Cette personne a quelques tâches à accomplir dans chaque faillite
et l'interrogatoire en est une. L'interrogatoire et la première
assemblée des créanciers sont normalement les deux seules occasions
où le failli aura à faire avec le séquestre officiel;
pour le reste de l'administration, le séquestre officiel transigera
avec le syndic.
POURQUOI UN INTERROGATOIRE ?
Parce que le législateur a cru bon de désigner
une personne impartiale pour vérifier ce qui s'est passé avant
la faillite. Le rôle du séquestre officiel est de vérifier
ce qui a causé la faillite, comment s'est comporté le failli
avant la faillite et ce qu'il a fait de ses actifs.
QUEL FAILLI EST INTERROGÉ ?
En principe, tous les faillis peuvent être interrogés.
Cependant, à cause du grand nombre de dossiers que le séquestre
officiel doit surveiller, il est contraint de faire une sélection
dans les dossiers pour établir quel failli sera interrogé.
Les critères sur lesquels il se base pour faire son choix sont nombreux,
et le fait qu'un tel failli est sélectionné ne devrait pas
l'inquiéter ou être considéré comme une indication
que quelque chose est anormal.
QUAND A LIEU L'INTERROGATOIRE ?
Normalement, le séquestre officiel préfère
procéder à l'interrogatoire avant la première
assemblée des créanciers, soit dans les trois semaines qui
suivent la faillite. La Loi de 1997 a étendu la période pour
permettre que le failli soit interrogé avant la date de
libération.
OÙ A LIEU L'INTERROGATOIRE ?
Normalement, le séquestre officiel convoque le failli
à son bureau ou au Palais de justice à partir duquel il dessert
une localité éloignée de son bureau. Il n'est pas impossible
que le séquestre officiel procède aux interrogatoires des faillis
au bureau d'un syndic lorsqu'il assiste ou préside une première
assemblée de créanciers, étant donné que le failli
doit aussi être présent.
COÛT DE DÉPLACEMENTS ?
Dans certains cas, les frais que doit subir un failli pour
se rendre au bureau du séquestre officiel sont élevés.

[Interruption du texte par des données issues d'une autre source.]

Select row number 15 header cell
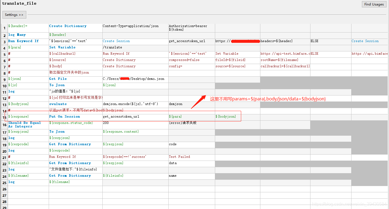(4, 116)
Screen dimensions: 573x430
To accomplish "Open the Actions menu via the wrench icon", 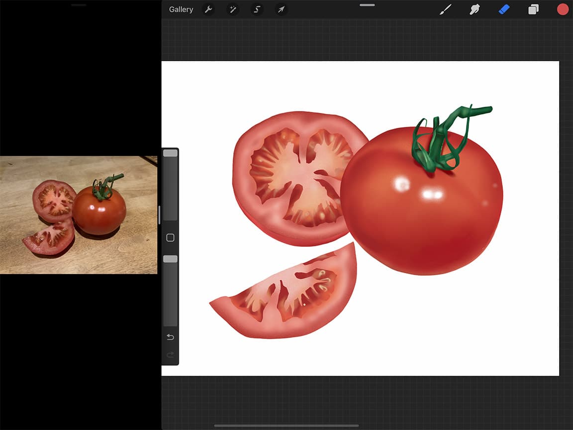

Bien que le failli soit obligé de se présenter devant le
séquestre officiel pour y subir son interrogatoire, il pourrait à
la rigueur demander le paiement de ses frais de déplacement (article
166).
ATTITUDE DEVANT LE SÉQUESTRE OFFICIEL ?
Les questions que pose le séquestre officiel
n'ont pour but que de l'éclairer sur les évènements
qui ont mené à la faillite et aussi pour s'assurer que le failli
n'a pas commis d'irrégularités. Le failli devrait donc tout
simplement répondre aux questions qui lui sont posées, le plus
franchement possible et sans essayer "d'oublier" ou de cacher une partie
des réponses sinon, il peut être poursuivi. La Loi sur la faillite
et l'insolvabilité prévoit que le refus de répondre
ou la fausse déclaration faite sous serment sont des infractions
criminelles.
RÉSULTATS DE L'INTERROGATOIRE ?
Une fois l'interrogatoire terminé, la Loi prévoit
que le séquestre officiel doit compléter un rapport sur les
faits qui, de son avis, doivent être soulignés. De plus, il
doit envoyer une copie de ses notes et de son rapport à la Cour et
au syndic, et lors de la première assemblée, le contenu du
rapport sera divulgué aux créanciers présents. Si
l'interrogatoire a lieu apès l'assemblée des créanciers,
le rapport pourra être transmis aux créanciers qui en auront
fait la demande.
Ce rapport contiendra habituellement certaines informations que la Cour, le syndic et les créanciers veulent connaître tel:
Dans la majorité des cas, le rapport ne contient que très peu d'éléments puisque le séquestre officiel n'inclus dans son rapport que des faits qui sortent de l'ordinaire.